Isn't the *residual* load at any moment the critical measurement, or its 
slightly delayed accumulated distortion (strain, displacement) of roof trusts?

Load can be measured as mass per unit area, or force per unit area (stress), 
independent of its state, water plus melted snow of any *initial density*.

Gene.


---- Original message ----
>Date: Wed, 09 Feb 2011 14:32:01 -0600
>From: "James R. Frysinger" <[email protected]>  
>Subject: [USMA:49831] Re: MM93-Item 3, Aircraft Hanger  
>To: "U.S. Metric Association" <[email protected]>
>Cc: "U.S. Metric Association" <[email protected]>
>
>> If anybody is worried about their roofs, please use at least 320 kg/m³ for 
>> wet snow on sloped roofs.  If you have a flat roof, determine whether the 
>> drain is working, it will be the difference between 320 kg/m³ wet snow and 
>> 960 kg/m³ slush.
>
>I believe that those figures assume an accumulation of 80 cm of "snow", 
>whether it be light and fluffy, wet and dense, slushy, or icy.
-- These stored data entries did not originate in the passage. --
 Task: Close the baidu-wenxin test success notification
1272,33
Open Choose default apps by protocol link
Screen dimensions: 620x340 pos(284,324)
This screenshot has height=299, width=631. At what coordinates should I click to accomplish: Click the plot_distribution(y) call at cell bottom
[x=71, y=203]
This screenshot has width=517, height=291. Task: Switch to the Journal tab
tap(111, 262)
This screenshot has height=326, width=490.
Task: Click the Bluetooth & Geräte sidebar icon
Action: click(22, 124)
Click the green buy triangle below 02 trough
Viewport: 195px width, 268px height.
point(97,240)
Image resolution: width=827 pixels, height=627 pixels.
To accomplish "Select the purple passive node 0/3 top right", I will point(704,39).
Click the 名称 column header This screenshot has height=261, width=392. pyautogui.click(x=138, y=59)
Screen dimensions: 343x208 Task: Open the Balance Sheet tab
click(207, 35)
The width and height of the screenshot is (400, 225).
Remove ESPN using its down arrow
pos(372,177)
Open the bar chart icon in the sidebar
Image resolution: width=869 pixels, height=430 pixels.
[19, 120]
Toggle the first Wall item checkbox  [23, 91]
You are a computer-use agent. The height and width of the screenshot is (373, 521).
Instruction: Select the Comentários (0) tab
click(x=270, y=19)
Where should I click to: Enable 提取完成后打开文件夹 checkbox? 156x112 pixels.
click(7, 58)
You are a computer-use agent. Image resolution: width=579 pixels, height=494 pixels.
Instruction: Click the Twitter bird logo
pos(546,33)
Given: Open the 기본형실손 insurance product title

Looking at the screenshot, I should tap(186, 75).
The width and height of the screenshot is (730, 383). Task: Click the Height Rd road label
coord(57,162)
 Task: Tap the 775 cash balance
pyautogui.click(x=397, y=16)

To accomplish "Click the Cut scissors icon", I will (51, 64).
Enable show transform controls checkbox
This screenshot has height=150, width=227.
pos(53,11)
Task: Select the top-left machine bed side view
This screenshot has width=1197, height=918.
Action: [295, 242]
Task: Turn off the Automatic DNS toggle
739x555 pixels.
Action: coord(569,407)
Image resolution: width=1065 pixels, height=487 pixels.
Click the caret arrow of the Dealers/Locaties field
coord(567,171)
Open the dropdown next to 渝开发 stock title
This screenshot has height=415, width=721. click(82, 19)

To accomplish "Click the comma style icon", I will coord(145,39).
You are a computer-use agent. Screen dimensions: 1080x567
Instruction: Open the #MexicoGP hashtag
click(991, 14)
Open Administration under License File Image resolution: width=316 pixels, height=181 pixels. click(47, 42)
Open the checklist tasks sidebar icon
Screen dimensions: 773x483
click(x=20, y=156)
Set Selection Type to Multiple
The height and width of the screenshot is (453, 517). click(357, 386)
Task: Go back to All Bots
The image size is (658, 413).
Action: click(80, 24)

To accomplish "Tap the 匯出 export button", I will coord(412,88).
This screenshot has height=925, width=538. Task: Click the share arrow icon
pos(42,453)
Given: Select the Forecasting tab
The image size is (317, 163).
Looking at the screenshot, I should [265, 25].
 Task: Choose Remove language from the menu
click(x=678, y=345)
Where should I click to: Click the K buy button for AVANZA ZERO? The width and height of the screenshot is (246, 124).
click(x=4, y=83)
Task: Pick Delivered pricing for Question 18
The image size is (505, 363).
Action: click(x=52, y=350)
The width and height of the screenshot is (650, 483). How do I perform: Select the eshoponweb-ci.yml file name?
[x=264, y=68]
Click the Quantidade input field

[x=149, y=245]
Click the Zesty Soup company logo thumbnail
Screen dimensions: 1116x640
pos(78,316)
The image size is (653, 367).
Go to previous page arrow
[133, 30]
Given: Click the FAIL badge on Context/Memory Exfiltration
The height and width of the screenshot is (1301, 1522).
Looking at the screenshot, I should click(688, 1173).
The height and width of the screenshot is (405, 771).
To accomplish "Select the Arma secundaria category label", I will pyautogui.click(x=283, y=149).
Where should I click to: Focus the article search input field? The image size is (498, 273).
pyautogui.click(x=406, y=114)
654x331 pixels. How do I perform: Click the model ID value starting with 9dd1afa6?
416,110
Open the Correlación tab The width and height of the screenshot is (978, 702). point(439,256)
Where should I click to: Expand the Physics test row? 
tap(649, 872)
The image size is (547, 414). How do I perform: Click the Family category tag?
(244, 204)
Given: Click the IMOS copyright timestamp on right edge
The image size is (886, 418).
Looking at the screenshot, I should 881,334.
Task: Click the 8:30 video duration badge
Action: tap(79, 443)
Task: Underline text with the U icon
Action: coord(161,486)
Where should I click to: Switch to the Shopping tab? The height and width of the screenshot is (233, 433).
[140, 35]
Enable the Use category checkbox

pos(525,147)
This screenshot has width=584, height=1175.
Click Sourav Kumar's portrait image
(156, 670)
If 80 cm 
>of snow falls, then, due to insolation (not insulation!) and warming by 
>air or by conduction from below, the depth will no longer be 80 cm.
>
>And of course, not all snow accumulations are 80 cm in depth.
>
>Rather than recommending a load estimate figure (that is based on 80 cm 
>of accumulation of whatever sort -- snow, slush, ice), it might be 
>preferable to teach the method, which then can be adapted to any given 
>precipitation amount.
>
>I collect and report daily precipitation data for CoCoRaHS
>       http://www.cocorahs.org
>including snowfalls. For snow I measure the depth of the accumulation, 
>collect snow from an area of known size, and weigh it to determine the 
>"rainfall equivalent". Working backwards for this winter for some of our 
>snowfalls, I observed that the snow:rain ratio might be better stated as
>       1 cm:0.7 mm
>       1 cm:0.75 mm
>       1 cm:1.2 mm (followed rain and freezing rain)
>       1 cm:0.26 mm (notes indicate unusually light & fluffy snow
>                       with large "flakes")
>
>As you can see, there is quite a bit of variation in those ratios for my 
>location. Generally, I would tend to characterize our snows as averaging 
>0.7 mm to 0.8 mm rainfall equivalent in 1 cm of snow from what I have 
>seen the last 4 years. As John suggests, other areas might typically see 
>snow of a different average density.
>
>This variation is exactly why meteorologists melt (or weigh) fallen and 
>accumulated snow to determine its actual water content. If one is 
>concerned and capable enough to estimate roof loading, they probably 
>should do likewise.
>
>By the way, some architects might show maximum snow loadings on the 
>plans for the structures built from those plans.
>
>Jim
>...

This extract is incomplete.